## Passage
Content starts

A 13–6 Duke win over Jacksonville on March 13, 2017, was the 376th of Danowski's head coaching career, breaking the Division I record which had previously been held by former Brown and Virginia coach Dom Starsia. The Blue Devils again reached the NCAA Tournament and advanced to the quarterfinals before a 16–11 defeat against Ohio State. Duke ended the 2017 season with a 13–5 record.

In 2018, Danowski's Duke team again participated in the NCAA Tournament, earning the fourth seed. With a win over Maryland, the Blue Devils reached their first NCAA championship game in four years, ultimately losing 13–11 to Yale. At the end of the season, Danowski stood one win shy of 400 for his career. He signed a new contract with Duke that goes through 2023. The 400th victory for Danowski as a head coach came in the first game of the 2019 season against Furman, making him the third NCAA men's lacrosse coach, and first in Division I, with that many wins. The 2019 Blue Devils were the number two seed in the NCAA Tournament and made it to the semifinals for the 10th time in 13 seasons, where they faced Virginia. Duke lost a two-goal lead in the last minute, and a 13–12 defeat in double overtime left the team one win short of a second straight NCAA title game.

Content ends

## Excerpted records
Content starts

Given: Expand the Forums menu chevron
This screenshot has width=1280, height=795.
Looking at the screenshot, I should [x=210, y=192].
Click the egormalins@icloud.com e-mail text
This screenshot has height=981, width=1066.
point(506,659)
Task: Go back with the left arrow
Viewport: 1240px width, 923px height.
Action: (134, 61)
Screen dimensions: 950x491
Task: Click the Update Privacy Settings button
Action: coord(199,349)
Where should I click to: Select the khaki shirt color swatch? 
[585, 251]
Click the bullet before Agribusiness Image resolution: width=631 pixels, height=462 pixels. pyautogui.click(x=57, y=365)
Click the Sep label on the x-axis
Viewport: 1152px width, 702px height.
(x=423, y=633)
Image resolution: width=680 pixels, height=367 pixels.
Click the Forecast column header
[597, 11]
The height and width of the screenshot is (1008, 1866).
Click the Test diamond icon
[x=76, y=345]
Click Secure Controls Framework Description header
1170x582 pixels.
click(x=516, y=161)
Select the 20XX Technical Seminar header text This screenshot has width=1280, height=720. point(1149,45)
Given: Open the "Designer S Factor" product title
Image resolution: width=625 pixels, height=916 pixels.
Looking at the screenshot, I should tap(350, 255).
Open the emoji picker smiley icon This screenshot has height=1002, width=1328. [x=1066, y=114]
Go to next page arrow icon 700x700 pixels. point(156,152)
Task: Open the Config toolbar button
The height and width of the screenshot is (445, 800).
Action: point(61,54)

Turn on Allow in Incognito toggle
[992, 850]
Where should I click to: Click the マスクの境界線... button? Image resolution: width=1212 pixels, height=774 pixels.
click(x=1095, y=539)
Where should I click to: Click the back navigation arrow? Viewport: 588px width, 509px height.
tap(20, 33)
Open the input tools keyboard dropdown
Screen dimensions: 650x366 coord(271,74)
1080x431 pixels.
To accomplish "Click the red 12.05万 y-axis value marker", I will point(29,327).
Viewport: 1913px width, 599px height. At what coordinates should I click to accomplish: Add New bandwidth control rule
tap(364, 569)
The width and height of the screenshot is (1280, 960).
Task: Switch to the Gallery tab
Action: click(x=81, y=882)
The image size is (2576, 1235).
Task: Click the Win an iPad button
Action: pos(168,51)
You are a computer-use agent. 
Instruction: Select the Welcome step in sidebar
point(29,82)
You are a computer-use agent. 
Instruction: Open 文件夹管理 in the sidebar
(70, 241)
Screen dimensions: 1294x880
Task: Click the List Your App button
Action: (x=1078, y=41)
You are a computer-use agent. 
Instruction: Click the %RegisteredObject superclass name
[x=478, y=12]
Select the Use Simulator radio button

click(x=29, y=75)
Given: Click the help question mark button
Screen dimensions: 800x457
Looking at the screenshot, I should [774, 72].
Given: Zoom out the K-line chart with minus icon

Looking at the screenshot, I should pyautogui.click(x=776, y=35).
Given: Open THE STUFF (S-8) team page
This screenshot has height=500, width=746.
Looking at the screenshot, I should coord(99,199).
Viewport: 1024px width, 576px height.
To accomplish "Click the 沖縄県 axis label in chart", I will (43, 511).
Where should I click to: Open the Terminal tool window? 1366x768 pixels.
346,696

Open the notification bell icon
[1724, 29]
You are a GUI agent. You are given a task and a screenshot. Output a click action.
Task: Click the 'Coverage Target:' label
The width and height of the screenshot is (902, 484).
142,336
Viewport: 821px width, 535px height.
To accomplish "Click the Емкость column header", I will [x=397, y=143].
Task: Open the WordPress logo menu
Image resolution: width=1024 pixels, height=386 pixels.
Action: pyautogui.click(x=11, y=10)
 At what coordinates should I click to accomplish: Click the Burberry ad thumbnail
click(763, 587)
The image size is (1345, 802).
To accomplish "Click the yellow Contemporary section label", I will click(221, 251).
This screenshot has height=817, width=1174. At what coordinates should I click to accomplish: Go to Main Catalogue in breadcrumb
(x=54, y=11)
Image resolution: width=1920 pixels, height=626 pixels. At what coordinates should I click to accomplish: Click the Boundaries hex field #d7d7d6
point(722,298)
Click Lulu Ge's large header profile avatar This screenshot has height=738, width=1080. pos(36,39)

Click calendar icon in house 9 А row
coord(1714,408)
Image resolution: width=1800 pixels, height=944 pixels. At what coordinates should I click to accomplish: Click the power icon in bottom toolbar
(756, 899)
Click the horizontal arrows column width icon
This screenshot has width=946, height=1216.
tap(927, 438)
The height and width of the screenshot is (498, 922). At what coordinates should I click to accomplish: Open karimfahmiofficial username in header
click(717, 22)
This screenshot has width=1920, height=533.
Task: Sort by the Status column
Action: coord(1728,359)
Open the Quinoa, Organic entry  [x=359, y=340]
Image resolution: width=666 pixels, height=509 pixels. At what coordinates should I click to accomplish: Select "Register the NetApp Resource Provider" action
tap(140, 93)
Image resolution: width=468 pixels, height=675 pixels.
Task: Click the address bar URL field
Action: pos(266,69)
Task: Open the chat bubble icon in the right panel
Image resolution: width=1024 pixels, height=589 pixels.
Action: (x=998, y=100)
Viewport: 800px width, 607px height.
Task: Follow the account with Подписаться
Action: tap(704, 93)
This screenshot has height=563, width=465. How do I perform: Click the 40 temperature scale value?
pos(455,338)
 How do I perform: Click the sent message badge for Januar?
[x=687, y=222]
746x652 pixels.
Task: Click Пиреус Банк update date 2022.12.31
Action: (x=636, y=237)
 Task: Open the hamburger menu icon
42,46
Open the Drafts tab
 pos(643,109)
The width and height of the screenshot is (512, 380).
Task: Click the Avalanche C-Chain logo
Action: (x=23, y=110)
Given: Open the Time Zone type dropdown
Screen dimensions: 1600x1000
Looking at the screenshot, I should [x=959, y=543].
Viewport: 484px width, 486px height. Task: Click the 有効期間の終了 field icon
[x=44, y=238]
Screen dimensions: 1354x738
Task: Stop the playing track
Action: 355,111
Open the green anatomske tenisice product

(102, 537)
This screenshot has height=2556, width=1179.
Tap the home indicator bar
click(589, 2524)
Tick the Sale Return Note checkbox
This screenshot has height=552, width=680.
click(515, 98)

Content ends

## Work to be completed
Please continue the passage on Danowski's coaching career at Duke from its last sentence.

## Answer box
Duke began 2020 by winning six of their first eight games, before the rest of the season was canceled because of the COVID-19 pandemic. In 2021, Duke made another NCAA Tournament as the second seed, reaching the semifinals before falling 14–5 to Maryland. Duke did not qualify for the NCAA Tournament in 2022. The program returned to the event in 2023 as the number one seed, defeating Penn State 16–15 in overtime to reach the national championship game. There, the Blue Devils were defeated 13–9 by Notre Dame, which concluded a 16–3 season. Duke went 13–6 in the 2024 season and was eliminated by Maryland in their second NCAA Tournament game.

Danowski was inducted into the National Polish-American Sports Hall of Fame on June 16, 2022. In 2024, Duke inducted Danowski into its athletics hall of fame.

In 2025, the Blue Devils advanced to the ACC Tournament championship, but were eliminated in the first round of the NCAA Tournament by Georgetown to finish 12-6. In 2026, Duke failed to make the ACC Tournament for the first time in Danowski's tenure, but was selected to the NCAA Tournament and advanced to the final four. On September 3, 2026, Duke announced Danowski would receive a contract extension through the 2029 season.

===United States men's national team===
In 2015, Danowski was selected by US Lacrosse to coach the U.S. men's national team at the 2018 World Lacrosse Championship. The U.S. went undefeated in its seven games at the tournament, facing Canada in the gold medal match. A goal with one second remaining by Tom Schreiber proved the margin of victory in a 9–8 win that gave Danowski's U.S. team the world championship. US Lacrosse announced in November 2018 that Danowski would coach at the upcoming World Lacrosse Championship, which would make him the first coach to lead the U.S. men's team in multiple world championships.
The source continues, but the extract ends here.